**TEXT SEGMENT:**
··········
DEVELOPMENT OF METHODOLOGY FOR THE SYNTHESIS OF STEREOCHEMICALLY PURE PHE-PSI[CH2N]PRO LINKAGES IN HIV PROTEASE INHIBITORS

One of the strategies currently being pursued for the design of potential HIV protease inhibitors involves the replacement of the cleaved amide bond in a minimum peptide substrate with an aminomethylene unit. A commonly used method for the synthesis of these compounds involves a reductive alkylation of an amine with an aldehyde in the presence of sodium cyanoborohydride under acidic conditions. Accordingly, BOC-phenylalaninal (4) was reacted with the peptide-resin ProIleSer(OBzl)OResin (5) in the presence of acetic acid and sodium cyanoborohydride. The resulting product was found to consist of a mixture of diastereomers, which may result from the fact that the proline residue, which contains a secondary amine, reacts with the aldehyde to form an enamine 9 with loss of chirality at the modified Phe residue. Subsequent reduction of the iminium ion 10 would then result in production of the observed two diastereomers. In order to circumvent this problem, BOCPheProOBzl (12b) was synthesized and the central amide bond was reduced selectively with diborane. Hydrogenolysis of the benzyl protecting group gave BOCPhe-PSI[CH2N]Pro (14a), which was coupled manually to the peptide resin IleSer(OBzl)OResin to give BOCPhe-PSI[CH2N]ProIleSer(OBzl)OResin (6). Subsequent addition of amino acid residues to 6 and cleavage from the resin gave a series of stereochemically defined potential HIV protease inhibitors as single diastereomers. The most potent of these substances was ThrLeuAsnPhe-PSI[CH2N]ProIleSer (1), which displayed an IC50 of 1.1-mu-g/mL (1.4-mu-M) when tested for inhibition of HIV-1 protease. However, the epimer of 1 having the opposite configuration at the reduced Phe residue was inactive. A minimum length of seven amino acid residues appears to be necessary for effective recognition of the inhibitor by the enzyme. Further increase in chain length did not result in greater inhibitory potency.
··········
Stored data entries

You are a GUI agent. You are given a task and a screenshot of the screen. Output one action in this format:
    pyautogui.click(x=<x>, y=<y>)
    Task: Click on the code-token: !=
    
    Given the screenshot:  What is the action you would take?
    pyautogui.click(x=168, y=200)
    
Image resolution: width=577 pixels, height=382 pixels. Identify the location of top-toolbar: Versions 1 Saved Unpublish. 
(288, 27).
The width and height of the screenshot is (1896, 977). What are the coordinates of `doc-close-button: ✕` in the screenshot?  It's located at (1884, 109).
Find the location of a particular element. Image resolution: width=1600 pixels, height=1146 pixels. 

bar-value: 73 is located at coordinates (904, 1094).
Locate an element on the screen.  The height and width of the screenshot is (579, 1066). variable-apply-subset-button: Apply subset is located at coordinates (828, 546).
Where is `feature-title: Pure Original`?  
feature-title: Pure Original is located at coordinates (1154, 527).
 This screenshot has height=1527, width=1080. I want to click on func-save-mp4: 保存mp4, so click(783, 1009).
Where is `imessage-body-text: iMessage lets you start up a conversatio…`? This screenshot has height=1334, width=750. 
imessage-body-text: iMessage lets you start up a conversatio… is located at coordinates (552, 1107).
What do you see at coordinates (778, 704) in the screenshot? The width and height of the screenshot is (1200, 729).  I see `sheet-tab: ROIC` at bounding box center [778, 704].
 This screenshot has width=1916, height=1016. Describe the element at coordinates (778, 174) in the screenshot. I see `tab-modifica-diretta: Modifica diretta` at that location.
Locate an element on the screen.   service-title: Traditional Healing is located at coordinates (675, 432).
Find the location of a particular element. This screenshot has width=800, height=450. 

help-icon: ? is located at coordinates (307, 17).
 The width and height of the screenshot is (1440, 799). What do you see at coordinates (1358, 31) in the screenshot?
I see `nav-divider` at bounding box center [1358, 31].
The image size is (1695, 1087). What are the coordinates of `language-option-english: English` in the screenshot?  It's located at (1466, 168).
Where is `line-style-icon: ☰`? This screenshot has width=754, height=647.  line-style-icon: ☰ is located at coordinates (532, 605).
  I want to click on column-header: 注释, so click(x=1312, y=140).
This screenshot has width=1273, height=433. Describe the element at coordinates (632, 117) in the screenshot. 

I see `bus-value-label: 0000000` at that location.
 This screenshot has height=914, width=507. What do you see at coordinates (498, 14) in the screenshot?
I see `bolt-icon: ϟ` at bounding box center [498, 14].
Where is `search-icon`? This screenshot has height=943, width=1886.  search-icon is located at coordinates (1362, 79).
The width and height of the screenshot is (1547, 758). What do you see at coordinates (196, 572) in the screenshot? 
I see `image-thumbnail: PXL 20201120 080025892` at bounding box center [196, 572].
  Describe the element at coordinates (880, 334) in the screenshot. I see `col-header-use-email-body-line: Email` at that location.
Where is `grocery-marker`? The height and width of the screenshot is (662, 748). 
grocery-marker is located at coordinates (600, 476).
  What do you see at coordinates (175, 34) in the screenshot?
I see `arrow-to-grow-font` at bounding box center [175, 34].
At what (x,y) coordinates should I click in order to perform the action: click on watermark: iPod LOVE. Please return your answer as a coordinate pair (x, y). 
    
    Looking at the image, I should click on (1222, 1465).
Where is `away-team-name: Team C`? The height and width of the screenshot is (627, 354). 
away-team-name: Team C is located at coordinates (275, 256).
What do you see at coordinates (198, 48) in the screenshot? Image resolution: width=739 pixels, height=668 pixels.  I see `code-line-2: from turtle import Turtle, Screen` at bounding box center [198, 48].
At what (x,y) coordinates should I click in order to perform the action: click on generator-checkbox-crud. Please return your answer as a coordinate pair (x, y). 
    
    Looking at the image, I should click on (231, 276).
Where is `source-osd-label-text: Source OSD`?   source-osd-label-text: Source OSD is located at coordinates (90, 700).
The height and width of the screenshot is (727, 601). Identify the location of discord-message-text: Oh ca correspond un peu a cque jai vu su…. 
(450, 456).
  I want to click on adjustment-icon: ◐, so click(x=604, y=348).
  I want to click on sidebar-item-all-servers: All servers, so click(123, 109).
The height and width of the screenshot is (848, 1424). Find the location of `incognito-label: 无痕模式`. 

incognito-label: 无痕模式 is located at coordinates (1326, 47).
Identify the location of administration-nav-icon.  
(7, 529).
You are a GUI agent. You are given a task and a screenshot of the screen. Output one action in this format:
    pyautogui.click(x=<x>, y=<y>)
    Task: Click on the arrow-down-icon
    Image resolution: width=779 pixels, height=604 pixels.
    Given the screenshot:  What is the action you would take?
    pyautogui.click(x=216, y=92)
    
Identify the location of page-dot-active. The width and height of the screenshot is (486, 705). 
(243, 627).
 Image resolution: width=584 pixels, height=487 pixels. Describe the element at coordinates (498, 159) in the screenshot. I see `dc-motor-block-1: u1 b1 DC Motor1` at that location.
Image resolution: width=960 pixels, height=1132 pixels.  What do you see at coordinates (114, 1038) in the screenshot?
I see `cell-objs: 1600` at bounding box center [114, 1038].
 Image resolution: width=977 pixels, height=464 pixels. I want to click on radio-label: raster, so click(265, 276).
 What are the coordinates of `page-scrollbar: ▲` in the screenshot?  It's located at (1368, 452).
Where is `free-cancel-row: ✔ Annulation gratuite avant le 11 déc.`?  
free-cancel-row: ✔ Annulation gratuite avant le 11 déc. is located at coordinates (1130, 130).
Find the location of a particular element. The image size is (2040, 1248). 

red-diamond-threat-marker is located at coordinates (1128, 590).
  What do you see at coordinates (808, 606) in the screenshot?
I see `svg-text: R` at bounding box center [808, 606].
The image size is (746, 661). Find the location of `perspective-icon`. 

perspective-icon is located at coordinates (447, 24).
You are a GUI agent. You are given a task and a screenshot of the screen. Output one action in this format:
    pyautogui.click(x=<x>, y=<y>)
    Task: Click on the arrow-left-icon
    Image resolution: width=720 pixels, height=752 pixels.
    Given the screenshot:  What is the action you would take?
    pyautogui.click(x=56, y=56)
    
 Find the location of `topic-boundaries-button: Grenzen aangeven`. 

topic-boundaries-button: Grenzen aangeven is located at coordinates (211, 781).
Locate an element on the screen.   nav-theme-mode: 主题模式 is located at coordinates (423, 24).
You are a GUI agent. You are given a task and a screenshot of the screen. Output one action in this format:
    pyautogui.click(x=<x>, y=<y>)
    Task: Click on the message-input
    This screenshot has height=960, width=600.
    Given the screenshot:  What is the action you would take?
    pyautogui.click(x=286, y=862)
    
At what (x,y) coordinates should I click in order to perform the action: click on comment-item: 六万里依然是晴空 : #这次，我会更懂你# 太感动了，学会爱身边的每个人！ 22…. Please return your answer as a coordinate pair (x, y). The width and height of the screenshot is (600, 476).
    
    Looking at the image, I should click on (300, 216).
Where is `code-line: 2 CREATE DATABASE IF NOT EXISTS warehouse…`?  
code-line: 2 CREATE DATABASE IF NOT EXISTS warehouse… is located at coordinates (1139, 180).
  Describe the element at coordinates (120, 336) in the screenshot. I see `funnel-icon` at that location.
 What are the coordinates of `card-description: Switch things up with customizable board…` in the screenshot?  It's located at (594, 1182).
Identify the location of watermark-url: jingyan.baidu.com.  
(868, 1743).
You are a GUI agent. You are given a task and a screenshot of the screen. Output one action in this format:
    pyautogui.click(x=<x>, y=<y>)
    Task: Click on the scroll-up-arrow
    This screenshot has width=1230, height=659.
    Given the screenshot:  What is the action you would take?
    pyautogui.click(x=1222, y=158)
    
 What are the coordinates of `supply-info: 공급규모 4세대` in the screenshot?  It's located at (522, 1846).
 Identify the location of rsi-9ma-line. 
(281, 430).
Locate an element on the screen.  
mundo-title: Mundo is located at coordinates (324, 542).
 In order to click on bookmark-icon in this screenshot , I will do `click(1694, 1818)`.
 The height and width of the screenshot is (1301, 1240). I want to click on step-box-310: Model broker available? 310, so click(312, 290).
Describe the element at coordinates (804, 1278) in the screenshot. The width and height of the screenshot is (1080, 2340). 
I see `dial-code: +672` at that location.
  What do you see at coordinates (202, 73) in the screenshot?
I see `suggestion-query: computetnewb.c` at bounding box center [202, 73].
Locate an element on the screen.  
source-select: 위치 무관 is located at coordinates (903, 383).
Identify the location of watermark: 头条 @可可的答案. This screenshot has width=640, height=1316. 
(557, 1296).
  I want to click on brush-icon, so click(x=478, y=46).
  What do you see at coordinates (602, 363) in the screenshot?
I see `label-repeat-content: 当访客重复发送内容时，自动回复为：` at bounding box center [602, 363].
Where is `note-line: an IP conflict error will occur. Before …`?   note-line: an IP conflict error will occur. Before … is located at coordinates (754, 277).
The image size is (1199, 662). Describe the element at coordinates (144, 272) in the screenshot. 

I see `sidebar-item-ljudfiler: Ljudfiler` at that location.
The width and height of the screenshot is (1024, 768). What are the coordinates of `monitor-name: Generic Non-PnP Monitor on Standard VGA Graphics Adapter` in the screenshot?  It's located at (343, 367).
··········
**WHAT TO DO:** In the abstract on HIV protease inhibitors, what was used to selectively reduce the central amide bond of BOCPheProOBzl (12b)? You won't need the records for this.

**COMPLETED TASK:** Diborane